Cedar does not consider himself an oleh. Aliyah, implies choice, and, as he puts it, “Nobody asked me.” He does not even consider himself American-Israeli, as his social milieu growing up in Jerusalem’s Bayit Vegan neighborhood was almost entirely Hebrew-speaking. As Joseph and his five younger siblings grew up, even his parents’ home became Israeli. Yet American and world culture remained part and parcel of the home. “My parents exposed me to everything,” Joseph recalls, “not just American culture. The soundtrack of our house consisted of Broadway musicals, an American art form, but there were other things as well.”
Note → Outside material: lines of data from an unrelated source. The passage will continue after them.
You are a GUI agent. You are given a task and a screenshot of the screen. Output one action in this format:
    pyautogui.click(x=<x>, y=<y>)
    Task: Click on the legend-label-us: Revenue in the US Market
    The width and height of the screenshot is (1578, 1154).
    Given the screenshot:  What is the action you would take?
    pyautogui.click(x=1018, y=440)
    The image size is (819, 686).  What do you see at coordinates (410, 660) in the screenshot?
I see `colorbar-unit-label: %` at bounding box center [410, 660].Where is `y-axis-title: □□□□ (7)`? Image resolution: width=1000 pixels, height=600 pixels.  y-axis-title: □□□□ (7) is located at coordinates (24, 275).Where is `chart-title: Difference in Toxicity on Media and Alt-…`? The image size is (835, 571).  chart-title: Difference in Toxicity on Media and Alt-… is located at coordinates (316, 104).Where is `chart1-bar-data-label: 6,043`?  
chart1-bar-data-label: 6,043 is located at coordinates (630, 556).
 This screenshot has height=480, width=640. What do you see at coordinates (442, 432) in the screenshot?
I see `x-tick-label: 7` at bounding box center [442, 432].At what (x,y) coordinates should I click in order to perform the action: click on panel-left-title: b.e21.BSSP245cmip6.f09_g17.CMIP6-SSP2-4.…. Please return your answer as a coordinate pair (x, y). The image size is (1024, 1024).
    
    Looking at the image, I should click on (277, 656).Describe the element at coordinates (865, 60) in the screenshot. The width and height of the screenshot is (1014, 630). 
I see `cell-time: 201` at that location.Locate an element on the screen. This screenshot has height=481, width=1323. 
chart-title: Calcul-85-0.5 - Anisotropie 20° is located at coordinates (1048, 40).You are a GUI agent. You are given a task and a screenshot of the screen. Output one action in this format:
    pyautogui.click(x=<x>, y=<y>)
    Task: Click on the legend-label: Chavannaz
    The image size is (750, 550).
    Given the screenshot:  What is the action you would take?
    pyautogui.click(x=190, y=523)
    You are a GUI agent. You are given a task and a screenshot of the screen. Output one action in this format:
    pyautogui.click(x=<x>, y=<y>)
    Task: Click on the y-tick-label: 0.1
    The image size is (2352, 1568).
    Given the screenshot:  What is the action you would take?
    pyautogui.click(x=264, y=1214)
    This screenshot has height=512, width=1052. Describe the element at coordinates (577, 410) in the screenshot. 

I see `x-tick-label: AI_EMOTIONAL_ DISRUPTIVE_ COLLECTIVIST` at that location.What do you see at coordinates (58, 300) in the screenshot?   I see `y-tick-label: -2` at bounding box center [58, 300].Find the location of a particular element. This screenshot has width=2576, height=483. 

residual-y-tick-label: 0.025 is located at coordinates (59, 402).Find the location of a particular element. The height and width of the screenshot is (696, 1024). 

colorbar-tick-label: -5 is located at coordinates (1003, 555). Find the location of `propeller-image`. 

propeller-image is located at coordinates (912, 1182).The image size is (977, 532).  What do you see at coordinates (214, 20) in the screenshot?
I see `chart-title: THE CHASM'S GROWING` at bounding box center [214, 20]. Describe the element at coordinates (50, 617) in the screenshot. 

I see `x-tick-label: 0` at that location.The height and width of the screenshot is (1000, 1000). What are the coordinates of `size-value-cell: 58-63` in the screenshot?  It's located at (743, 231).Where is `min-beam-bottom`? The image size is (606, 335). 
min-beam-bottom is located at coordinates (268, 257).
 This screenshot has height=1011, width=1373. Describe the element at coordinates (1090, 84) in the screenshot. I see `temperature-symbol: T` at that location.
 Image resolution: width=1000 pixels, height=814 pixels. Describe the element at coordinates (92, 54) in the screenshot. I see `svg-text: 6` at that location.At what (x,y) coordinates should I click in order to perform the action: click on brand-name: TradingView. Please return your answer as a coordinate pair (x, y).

Though he envisions a primarily Israeli audience when he makes his films, he acknowledges that this exposure, plus the additional years Joseph spent living in the US – as a student at NYU and when his father, a renowned molecular biologist, was on sabbatical – helped him consider a broader audience. His first two films (“Time of Favor”, 2000, and “Campfire”, 2004) explore aspects of the religious Zionist culture in which he was raised. They were acclaimed in Israel, but registered mild interest outside. His third film (“Beaufort”, 2007) examined the futility of Israel’s military presence in Lebanon. It won awards at major international film festivals. “Footnote” (2011), Cedar’s most acclaimed film, to date, is set in Hebrew University’s Talmud department and depicts the petty rivalries, competing theories, and sense of futility that characterize arcane academic disciplines. It won the award for best screenplay at Cannes and, like “Beaufort”, was an Oscar finalist.

Cedar made aliyah young enough to become a full-fledged, unhyphenated Israeli, a home-grown insider, but one who has been enriched by the culture, values, and religious sensibilities of his parents’ home. In this vein, he reminds us that the most profound way that Anglo olim make a difference in Israel is through their children and unborn generations who will be part of the Jewish future in the Jewish state.